Other imaging modalities for persistent LSVC are cardiovascular magnetic resonance, contrast-enhanced computed tomography or conventional contrast venography.[7]

Other aspects

Persistence of left superior vena cava can be diagnosed during fetal echography by coronary sinus enlargement or abnormal three-vessel view. As LSVC persistence detected in the prenatal period is associated with an increased risk of congenital heart disease, its incidental finding should prompt referral for detailed fetal echocardiographic examination.[8]

References

  1. 1.0 1.1 1.2 Irwin RB, Greaves M, Schmitt M. Left superior vena cava: revisited.
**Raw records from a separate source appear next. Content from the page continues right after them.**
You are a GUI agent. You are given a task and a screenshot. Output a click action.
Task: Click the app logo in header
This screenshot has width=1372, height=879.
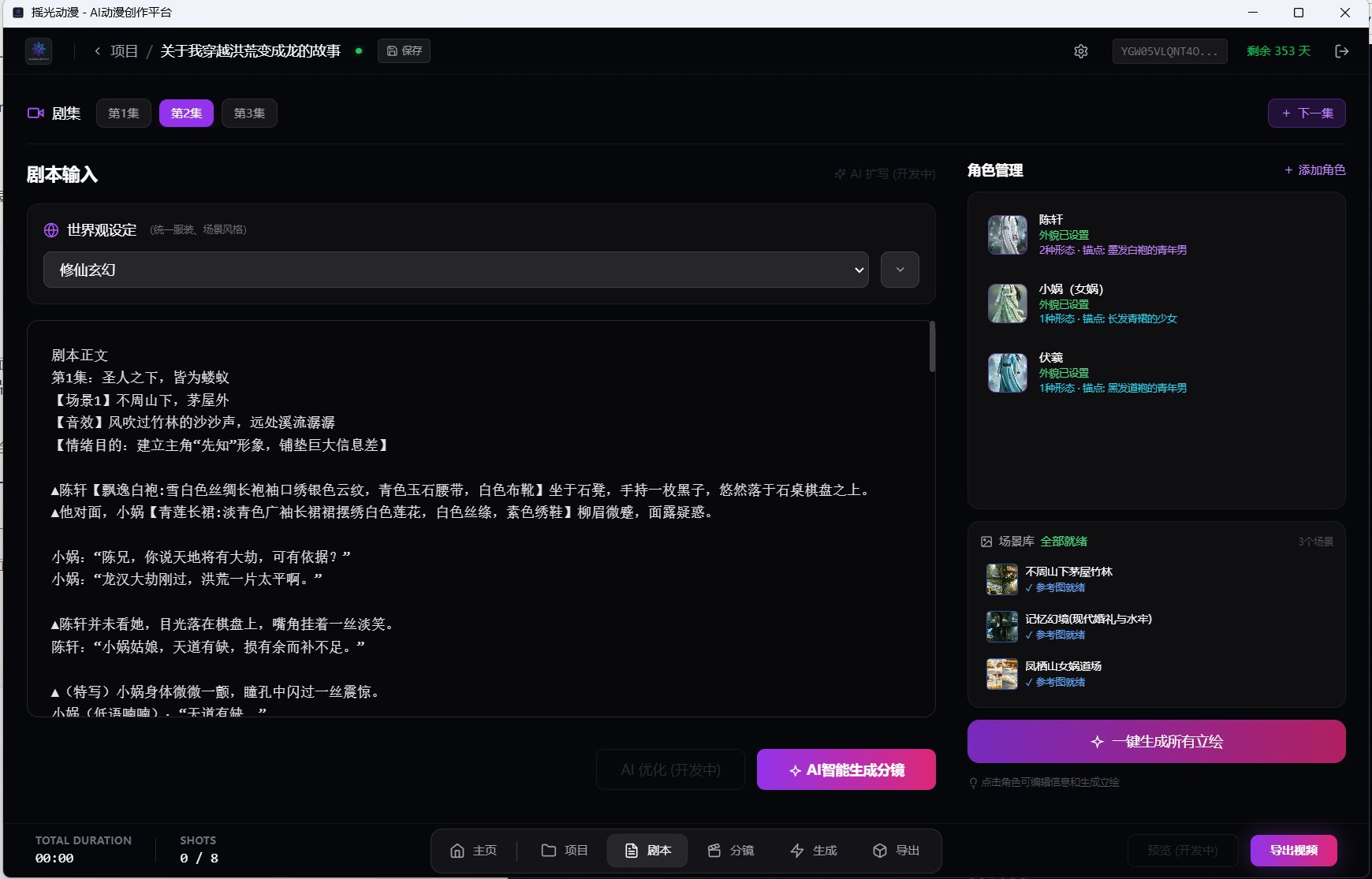tap(39, 51)
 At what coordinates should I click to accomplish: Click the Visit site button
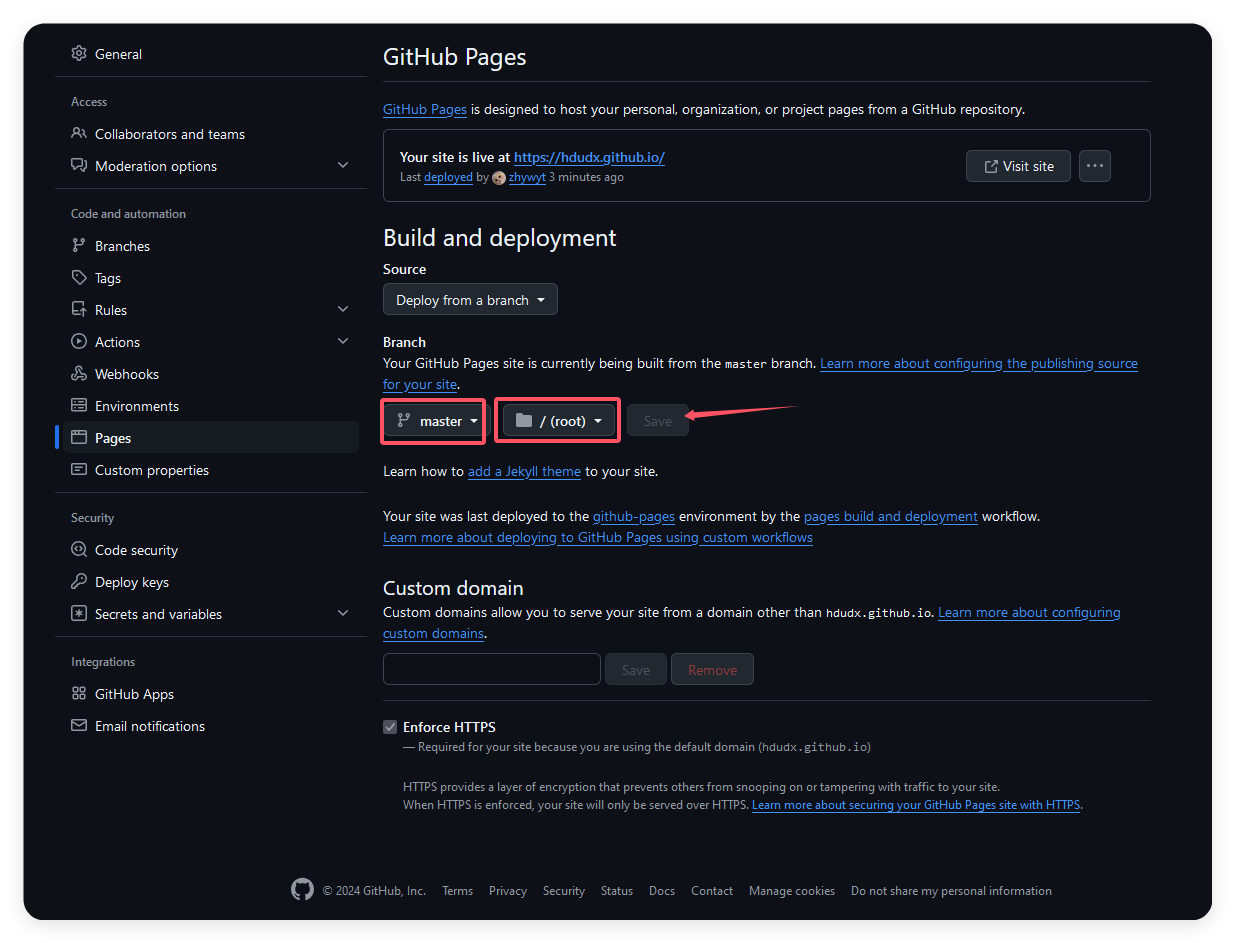pos(1018,166)
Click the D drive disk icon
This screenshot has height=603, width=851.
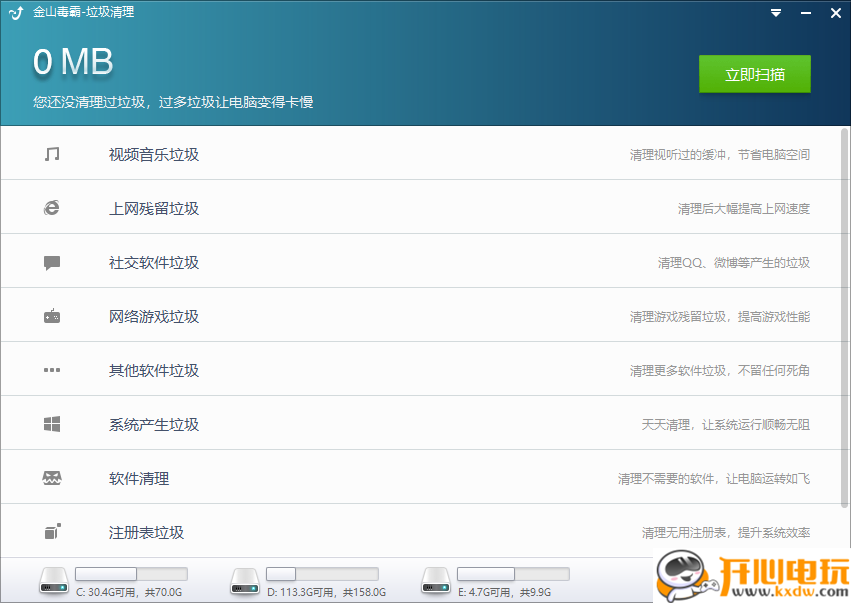[244, 578]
Eur Heart J Cardiovasc Imaging. 2012;13:284-291.
  2. Zeller TM, Hagler DJ, Julsrud PR. Accuracy of two-dimensional echocardiography in diagnosing left superior vena cava. J Am Soc Echocardiogr. 1989;2:132-138.
  3. 3. Butera G, Salvia J, Carminati M. When side matters: contrast echocardiography with injection from the left antecubital vein to detect a persistent left superior vena cava draining to the left atrium in a patient with cerebral stroke. Circulation. 2012;125:e1.
  4. 4.0 4.1 Feigenbaun H, Armstrong WF, Ryan T. Abnormal systemic venous connections. In: Feigenbaun H, Armstrong WF, Ryan T. Feigenbaum’s Echocardiography. 6th ed. Lippincott Williams&Wilkins. 2005;608-610.
  5. 5.0 5.1 Goyal SK, Punnam SR, Verma G, Ruberg FL. Persistent left superior vena cava: a case report and review of the literature. Cardiovascular Ultrasound. 2008;6:50.
  6. Kolski BC, Khadivi B, Anawati M, et al. The dilated coronary sinus: utility of coronary sinus cross-sectional area and eccentricity index in differentiating right atrial pressure overload from persistent left superior vena cava. Echocardiography. 2011;28:829-832.
  7. Povoski SP, Khabiri H. Persistent left superior vena cava: review of the literature, clinical implicantions, and relevance of alterations in thoracic central venous anatomy as pertaining to the general principles of central venous access device placement and venography in cancer patients. World Journal of Surgical Oncology. 2011;9:173.
  8. Pasquini L, Fichera A, Tan T, et al. Left superior caval vein: a powerful indicator of fetal coarctation. Heart. 2005;91:539-540.